The number of hungry children in West Africa‘s Sahel region has reached a 10-year high in 2018 due to a lack of rain, conflict and increasing food prices, a United Nations agency said on Friday.
More than 1.3 million children under the age of five suffered from severe malnutrition this year in the six worst-hit countries in the Sahel, a biogeographic transitional zone between the south of the Sahara desert and north of Sudanian Savanah.
This accounts for a 50 percent increase over 2017, said the UN children’s agency, UNICEF.
“Each year in the Sahel, many children suffer from severe acute malnutrition, especially during the lean season when food becomes scarce and there is an increase in malaria and diarrheal diseases,” a UNICEF press release said.
Marie-Pierre Poirier, UNICEF regional director for West and Central Africa, said such children are “more vulnerable to illnesses such as malaria and waterborne diseases”.

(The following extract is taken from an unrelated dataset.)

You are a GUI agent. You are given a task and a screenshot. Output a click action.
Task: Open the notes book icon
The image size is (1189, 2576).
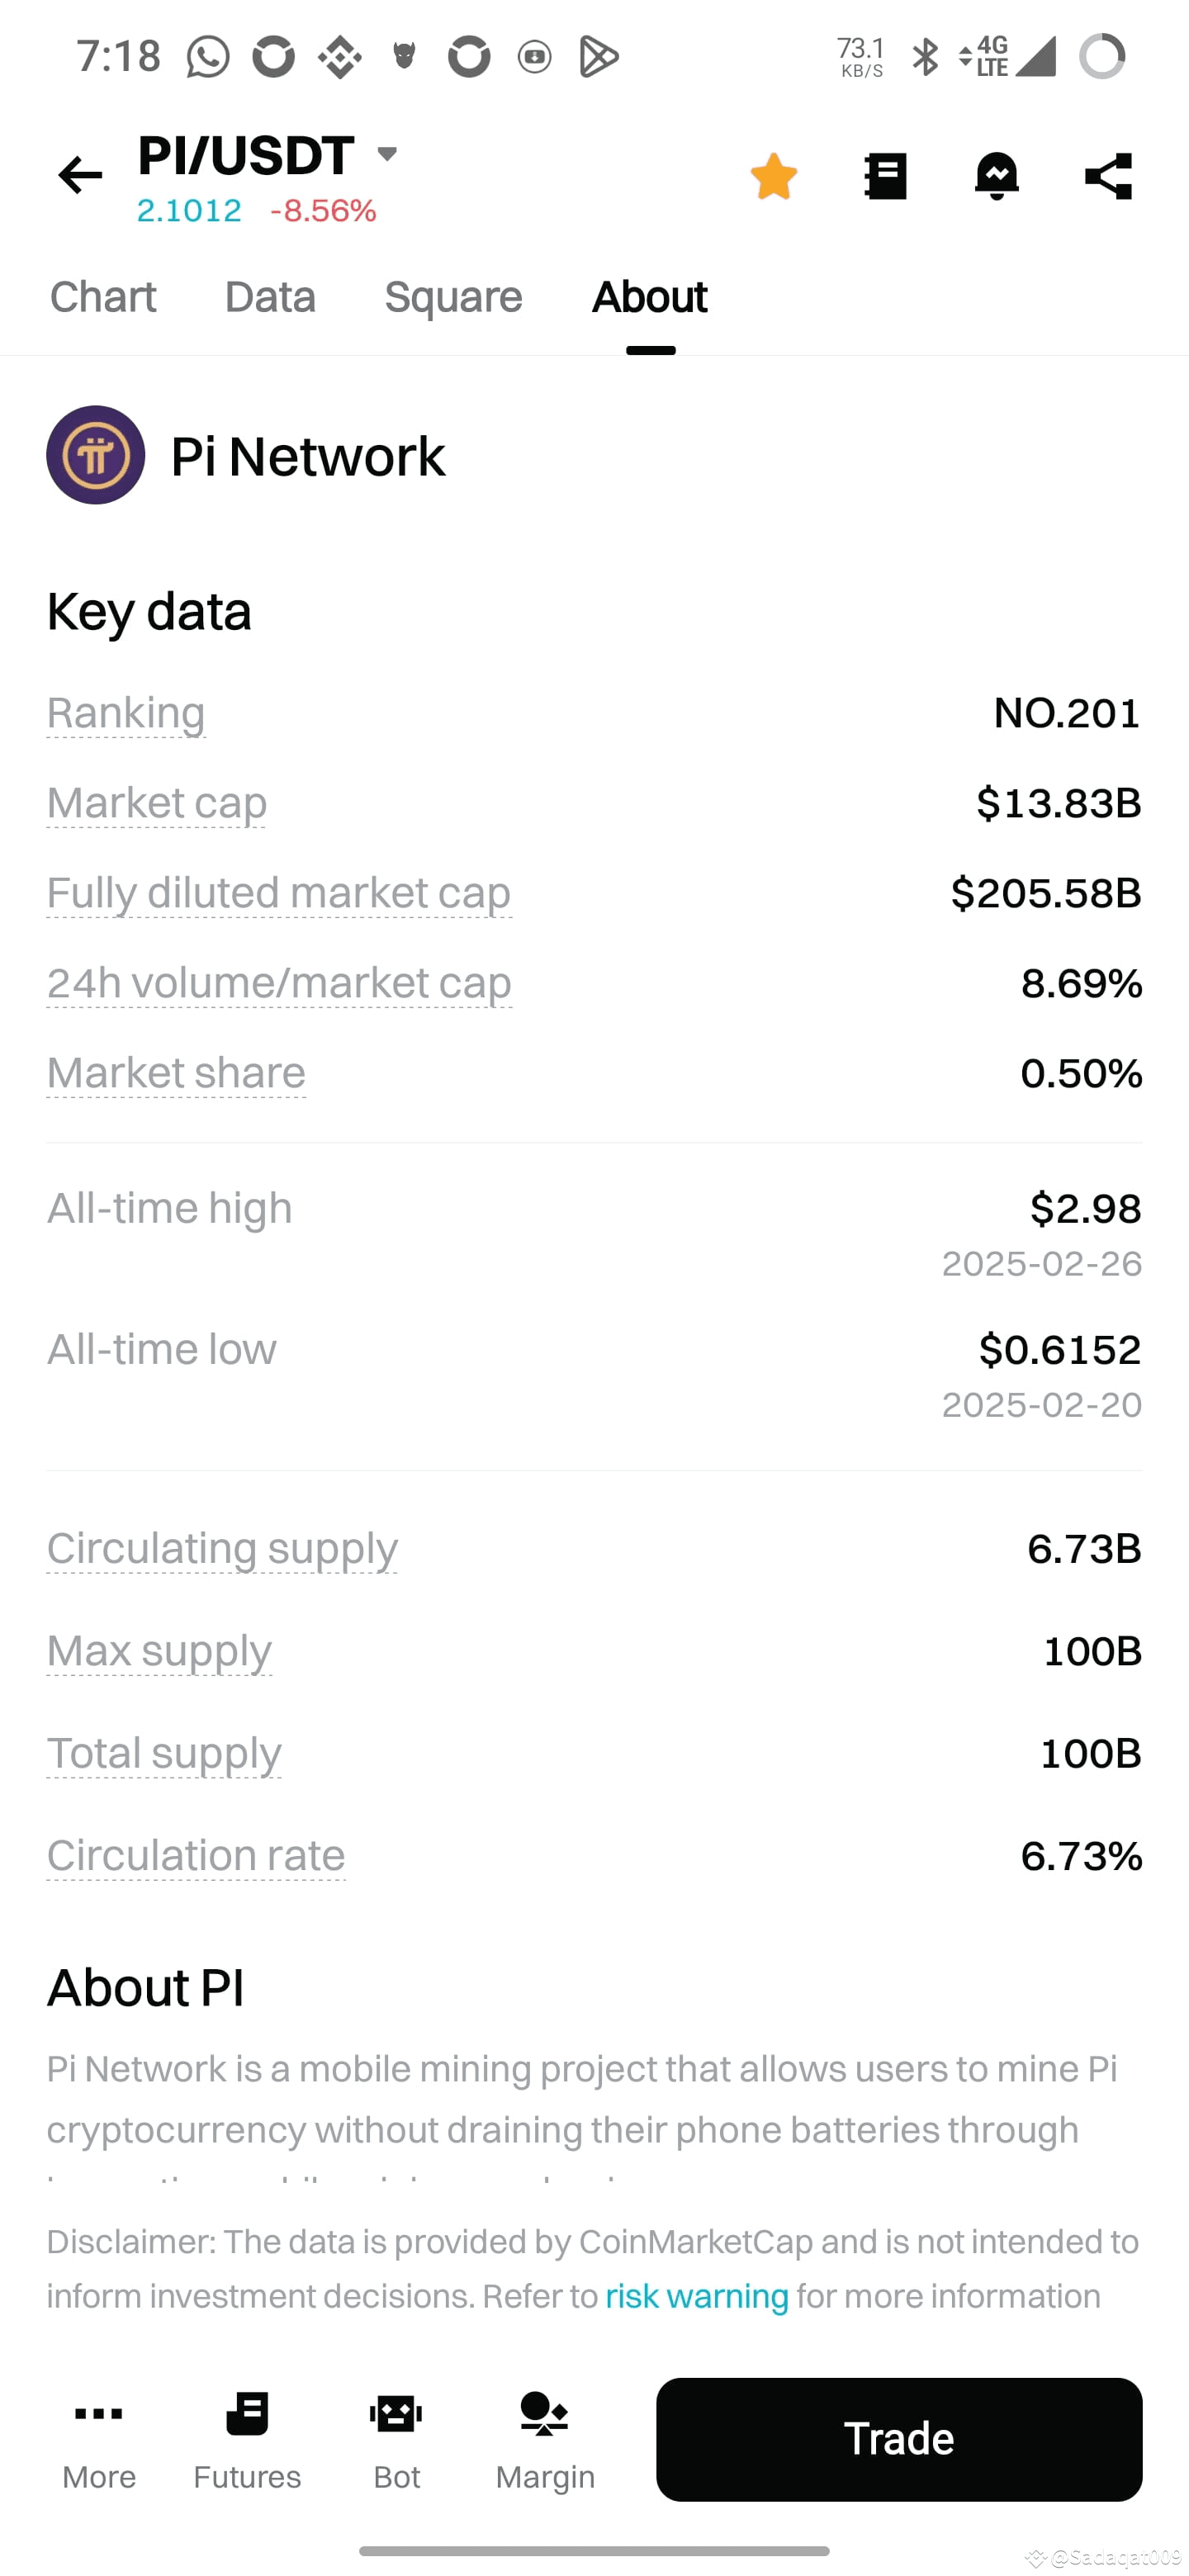886,177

“Likewise, if they are fighting off an illness, they are at greater risk of becoming malnourished. That is why it is also essential to prevent the spread of disease, increase access to adequate sanitation, and promote optimal infant and young child feeding practices.”
This year, the problem was particularly acute across Burkina Faso, Chad, Mali, Mauritania, Niger and Senegal, the UNICEF release said.
An estimated 6 million people did not have enough to eat across the region during the lean season, according to the UN food agency (FAO).
Pastoralist communities were among the worst hit, because poor rains meant there was not enough vegetation for grazing, said Coumba Sow, the FAO’s regional coordinator for resilience.
The Sahel has only one growing season, and if it goes poorly due to climate shocks or conflict, people must survive on whatever they have until the next one.
Climate change exacerbates the problem by making rainfall more erratic, said Sow, adding that the rains were late and suffered a prolonged break, causing many farmers to lose half their seeds.
UN agencies and local governments were currently evaluating production levels for the new season, Sow said.